Eye on Point Mac potential

POINT MACKENZIE — What happens to the trees and farms here if a Knik Arm bridge is built and suddenly Anchorage is just a few minutes away?

Development bonanza, right? A housing gold rush, with subdivisions everywhere!

Well, that’s the thinking of at least one Eagle River real estate agent who organized a catered event on a farm here Wednesday afternoon to talk about the area’s development potential.

“This parcel is just a jewel within the necklace of private ownership, which is a short necklace in Alaska,” said Bernie McClure of Partners Real Estate.

McClure is hoping to sell The Williams Farm in two 80-acre, $560,000 chunks and one $2.2 million, 320-acre chunk.

But, hold on. We’re talking about a Point MacKenzie farm here. Wasn’t this property sold as farmland and legally restricted from being developed as anything else?

“We have clear title that says agricultural,” McClure said. “In order to change that to something else it would have to go through the legislative process.”

She said she hopes someone sees the potential, though, and believes the state will eventually realize that in a state with just 1 percent of its land in private hands, passing legislation to ease agriculture requirements makes sense.

“We might want to let some houses be built, because we can sneeze on the prison,” she said, referring to the Goose Creek Correctional Center across the road from the farm where state is currently ramping up operations there, slowly bringing it online.

Representatives of the Knik Arm Bridge and Toll Authority attended McClure’s forum. They came armed with at least one chart and one map.

The chart tracks booming population numbers in Mat-Su. The map? Well, it shows just how much road a person wouldn’t have to drive on to get to Point Mac from Anchorage if there were a bridge.

Kevin Hemenway, Knik Arm Bridge and Toll Authority’s chief financial officer, joked that he could have used a bridge that afternoon. It would’ve saved him an hour. The bridge, he said, has been a dream for decades.

“The railroad was going to build a bridge across here in the ’20s. Well, they studied it at least,” he said.

He noted that currently the bridge would spit traffic out into a road system without great options for heading north to the state’s Interior. Burma Road requires expensive and extensive upgrades and Knik-Goose Bay Road is angled in the wrong direction and is already crowded.

But there’s a railroad going in from Point MacKenzie to Houston.

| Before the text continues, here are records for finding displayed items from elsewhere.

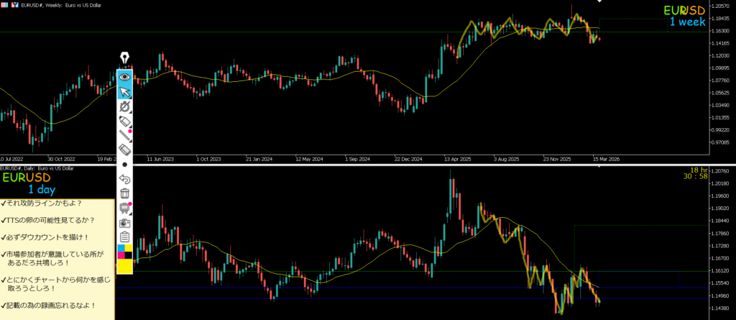Select the eraser tool
Screen dimensions: 736x320
click(x=124, y=150)
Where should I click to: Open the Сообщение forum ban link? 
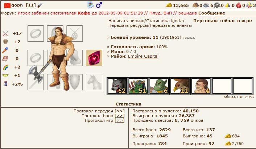tap(212, 13)
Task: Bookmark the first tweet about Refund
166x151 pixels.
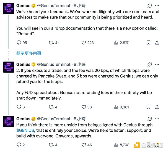Action: tap(149, 43)
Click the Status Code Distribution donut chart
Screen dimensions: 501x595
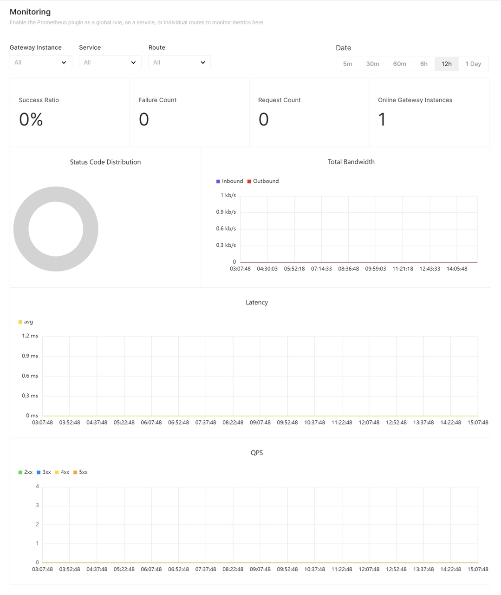pos(56,229)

A road alongside it would make a lot of sense, especially for a Knik Arm bridge, which is an idea Rep. Mark Neuman says he has his eye on.

“(The state Department of Transportation) has to do this part, though, unless the Legislature wants to expand our authority,” he said, pointing to railroad route.

Shannon McCarthy gave a quick update on the process to buy land for the bridge, saying that KABATA is close to complete on the Point MacKenzie side. It has bought two needed parcels and made an offer on the third and final one. Anchorage is more complicated, but even there KABATA has made lots of progress. It is currently working to relocate displaced businesses.